Our southern Ontario map is provided by Google Inc and, like all Google maps, can be zoomed to street level and panned four ways to pick up the parts of southern Ontario that are hiding off the page.
Of Ontario's about 9 million people, you can be sure 7 million live in this part so there's too much detail for a static map to work on the page.
Southern Ontario runs from Sarnia and Windsor in the west to Cornwall in the east, that much is easily agreed on by Ontario's inhabitants. Where it gets difficult is to the north.
Ontario is still fairly well populated up to the Sudbury area but most Ontarians don't count that region as the south. Parry Sound too is a long way south of Sudbury and would make another good potential cut-off, the land is Canadian Shield around there but it's still within a reasonable drive from Toronto, say 3.5 hours depending on the time of day and the traffic.
Most Ontarians; however, think of a line from about Barrie to Ottawa as the dividing line.
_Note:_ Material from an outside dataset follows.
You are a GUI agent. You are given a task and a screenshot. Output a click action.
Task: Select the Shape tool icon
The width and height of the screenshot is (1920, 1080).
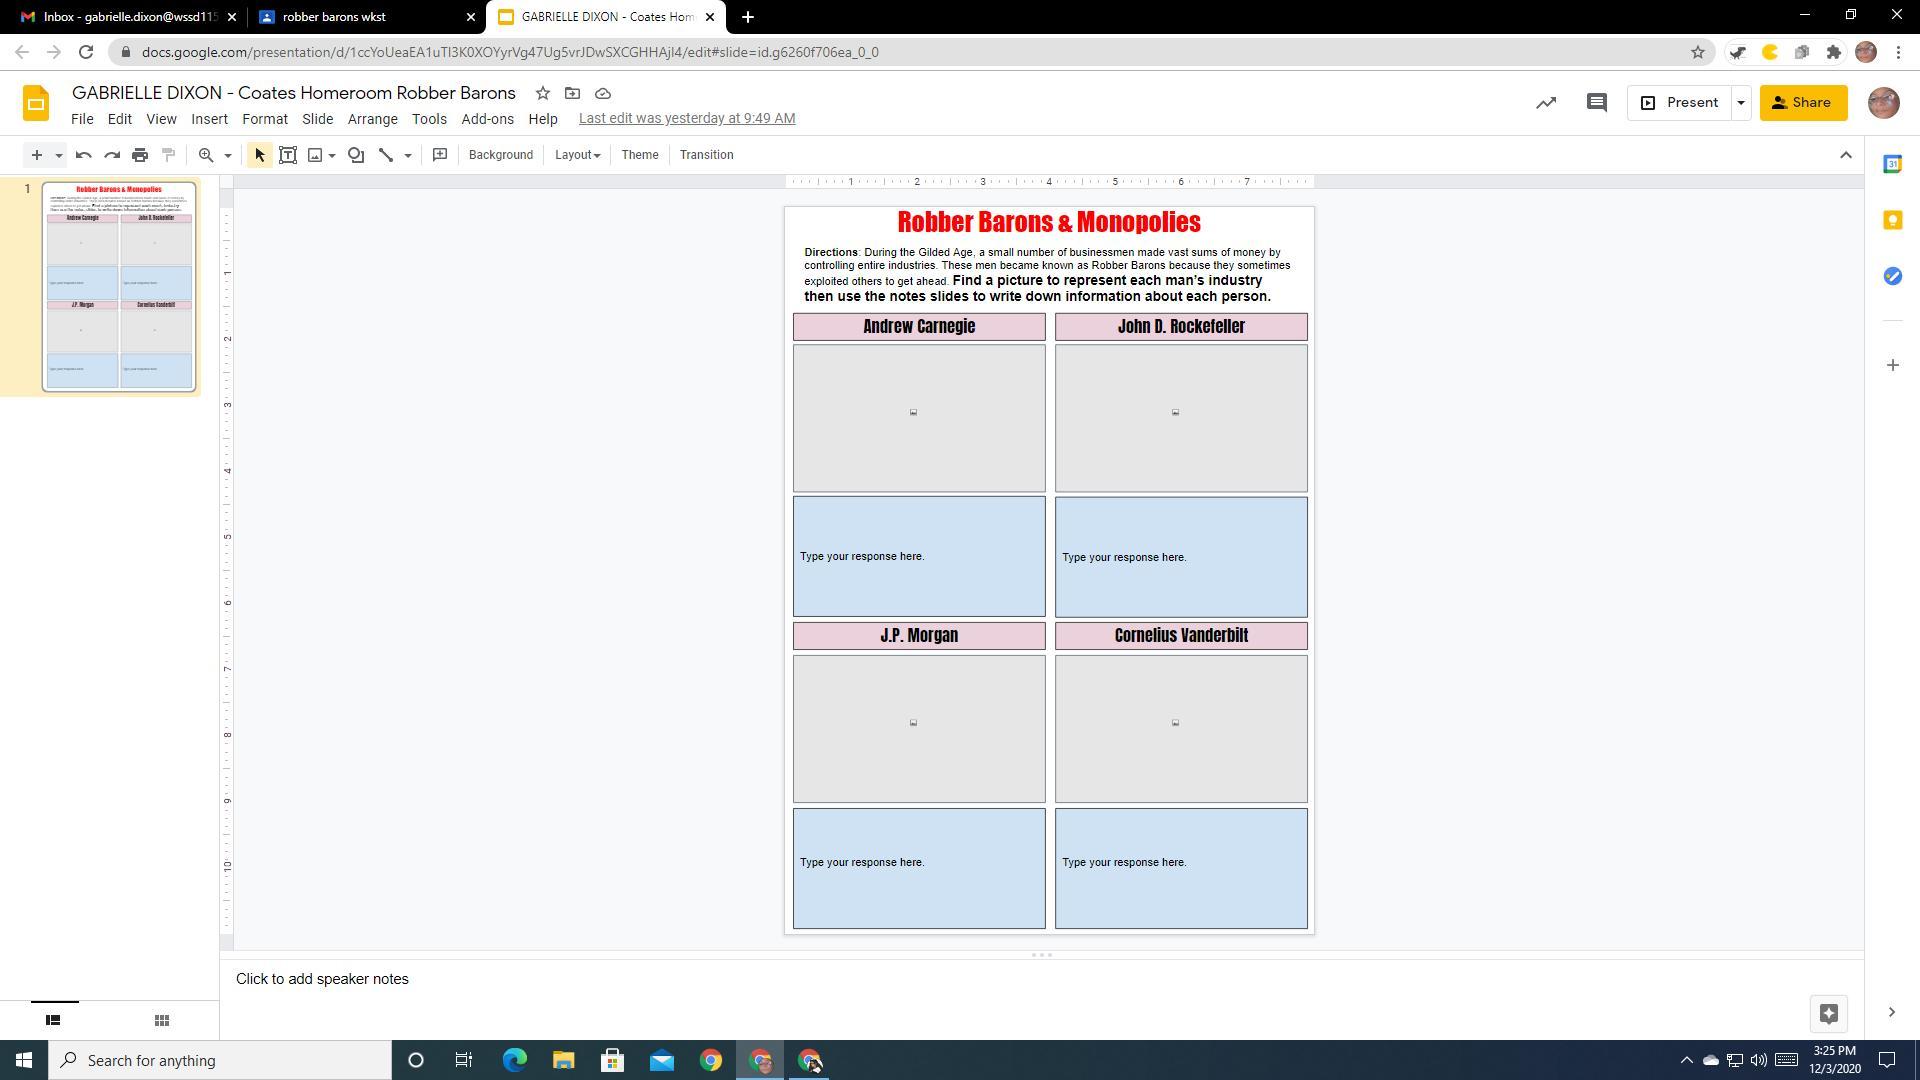[356, 155]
It's the edge of the Shield, with its bare rock surface and firs and birches, which have little scope for farming. Below that line most of the land can be farmed, above it not so much. It's 'the north', a land of lakes and forests, a place for active vacations like snowmobiling or huntin', shootin' n fishin' -- and, of course, fantastic photos.
Southern Ontario has all of Ontario's major cities, Toronto, Hamilton, Burlington, London, Kingston, and Oshawa. The photo shows Toronto's harbour front and skyline seen from the waters of Lake Ontario. Standing head and shoulders above the other downtown buildings is the iconic CN Tower, which is still one of the tallest buildings in the world -- a title it held for around thirty years after its construction. The white building beside it, and behind some new condos, is the cities retractable roof stadium, originally and still often called Skydome.